Currently, I think there’s a bit of an AI arms race going on. The sense I got when researching Crime Dot Com, talking to a lot of hackers and cybercriminals, was that they hadn’t invested massively in AI because they didn’t need to. If you’re making millions out of just sending spam emails, you don’t necessarily need to. But they were very interested in how security companies were using AI. So, if you’re using artificial intelligence to spot spam emails, for example, or to spot viruses, the hackers want to know how your AI works so they can change their spam emails and change their viruses to get around it. They’re interested from an adversarial perspective. In AI, with ChatGPT, Bard and all the other competitors, at least the Big Five have moved the game forward, and now the other side must react to adapt.
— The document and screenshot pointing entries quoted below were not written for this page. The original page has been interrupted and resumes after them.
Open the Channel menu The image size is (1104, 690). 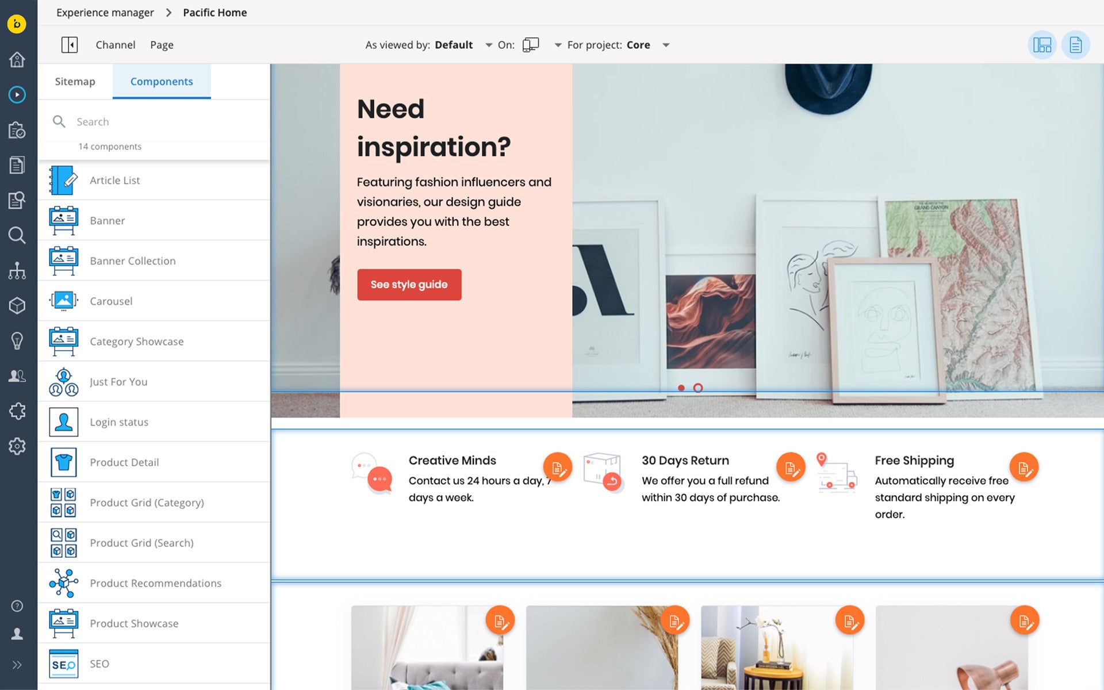coord(115,45)
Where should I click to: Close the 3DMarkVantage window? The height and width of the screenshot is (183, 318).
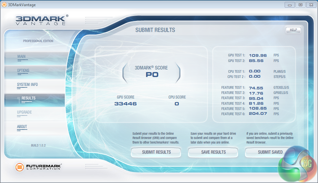pos(311,5)
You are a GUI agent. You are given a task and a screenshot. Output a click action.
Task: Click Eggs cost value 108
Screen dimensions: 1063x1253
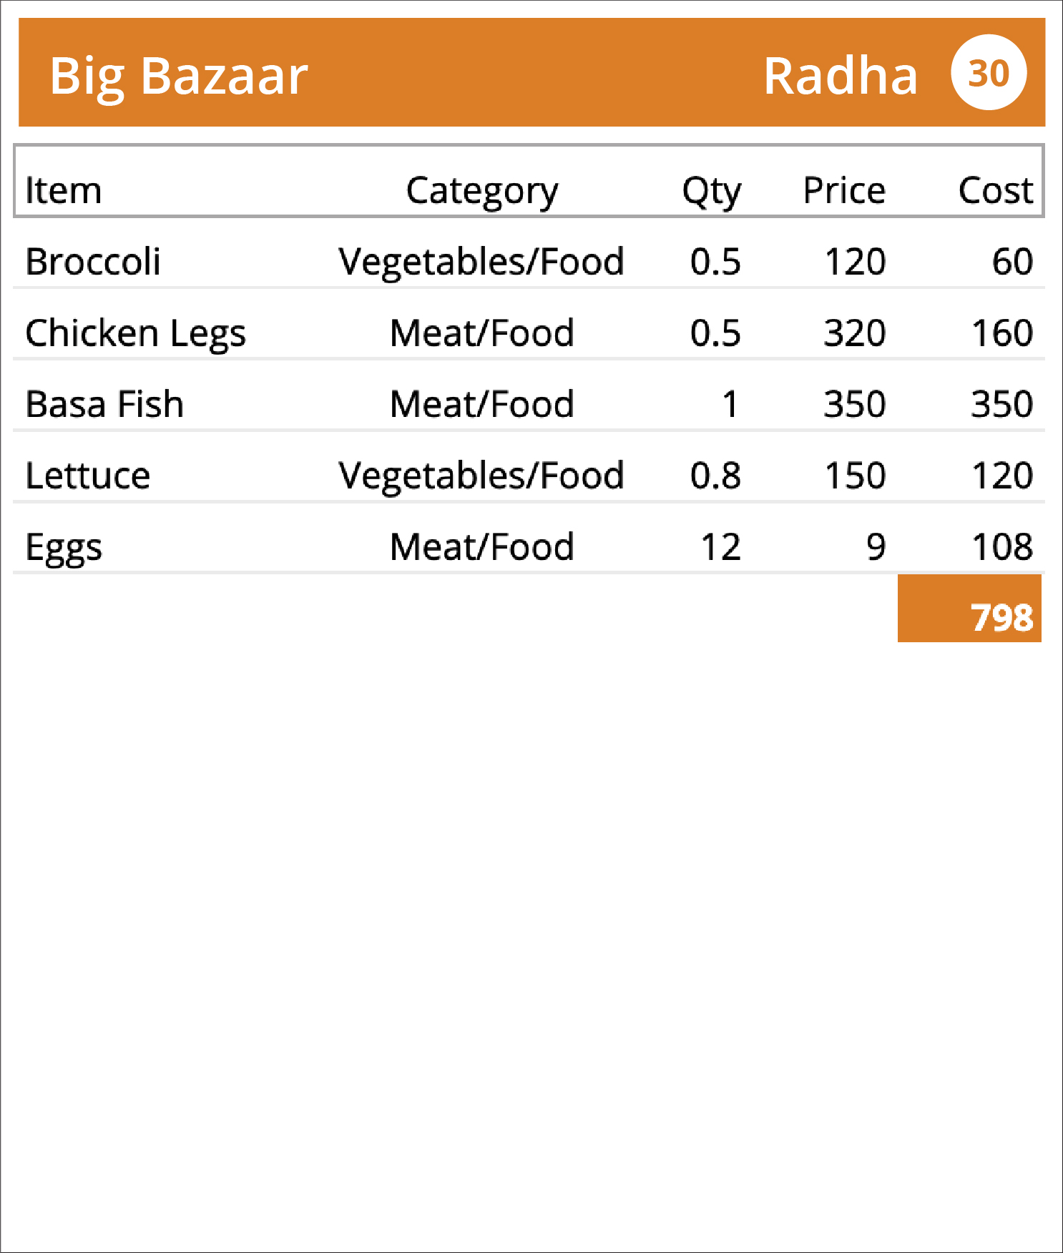(x=1002, y=547)
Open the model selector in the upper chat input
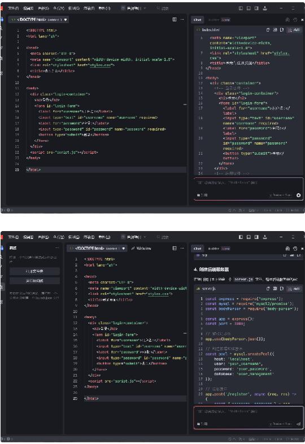Viewport: 305px width, 444px height. 280,195
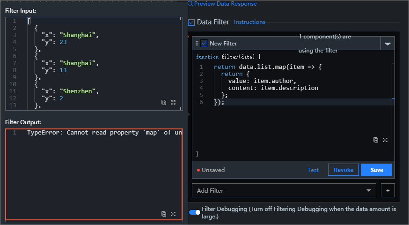
Task: Copy the filter function code
Action: [x=376, y=140]
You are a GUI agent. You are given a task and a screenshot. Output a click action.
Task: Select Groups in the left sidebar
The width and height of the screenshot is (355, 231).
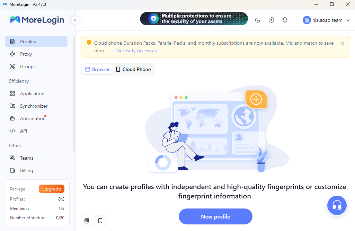point(27,66)
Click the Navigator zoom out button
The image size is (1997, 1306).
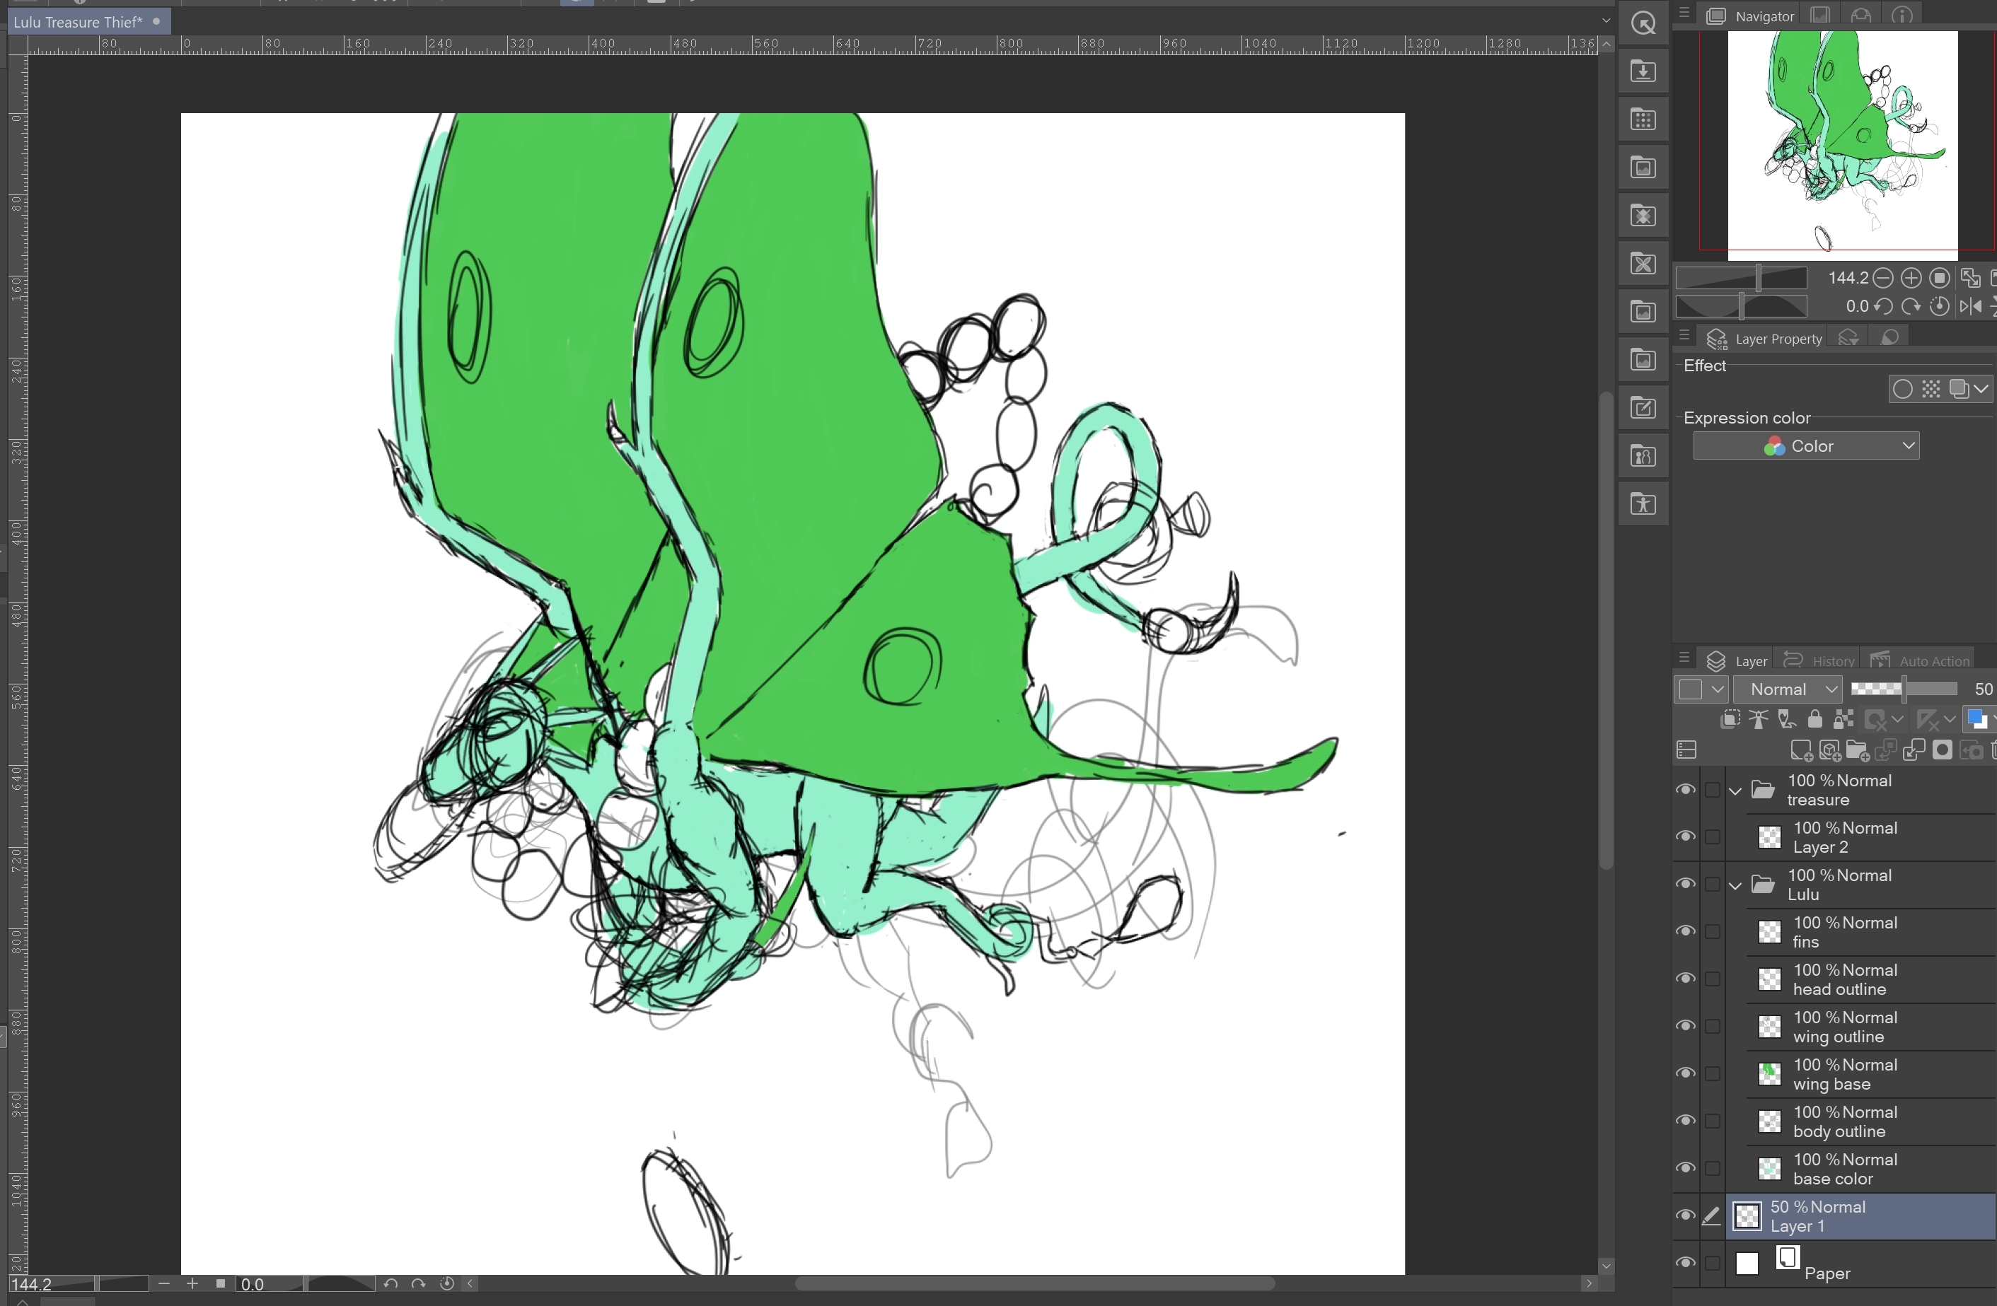pos(1883,278)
With AI chatbots, however, it would be pretty easy to finally clean up the poorly texted spam emails – and thus increase the hit rate.
Sure. Some researchers I talked to the other day had used ChatGPT to craft a malicious piece of software, and apparently, it did an excellent job of that. So, it’s possible that at a low level, where somebody’s not very good at coding, they get ChatGPT to audit their malicious code. But on the plus side, companies are increasingly interested in using AI to spot how hackers work, how they get in, and how they move around the network.
So, for every development useful for hackers, AI can also be used for the defenders.
About the Author
Geoff White is an investigative journalist and cybercrime expert. He covered technology for the BBC and Channel 4 News. Recently, he published The Lazarus Heist, based on the popular BBC podcast series he co-created and co-hosted.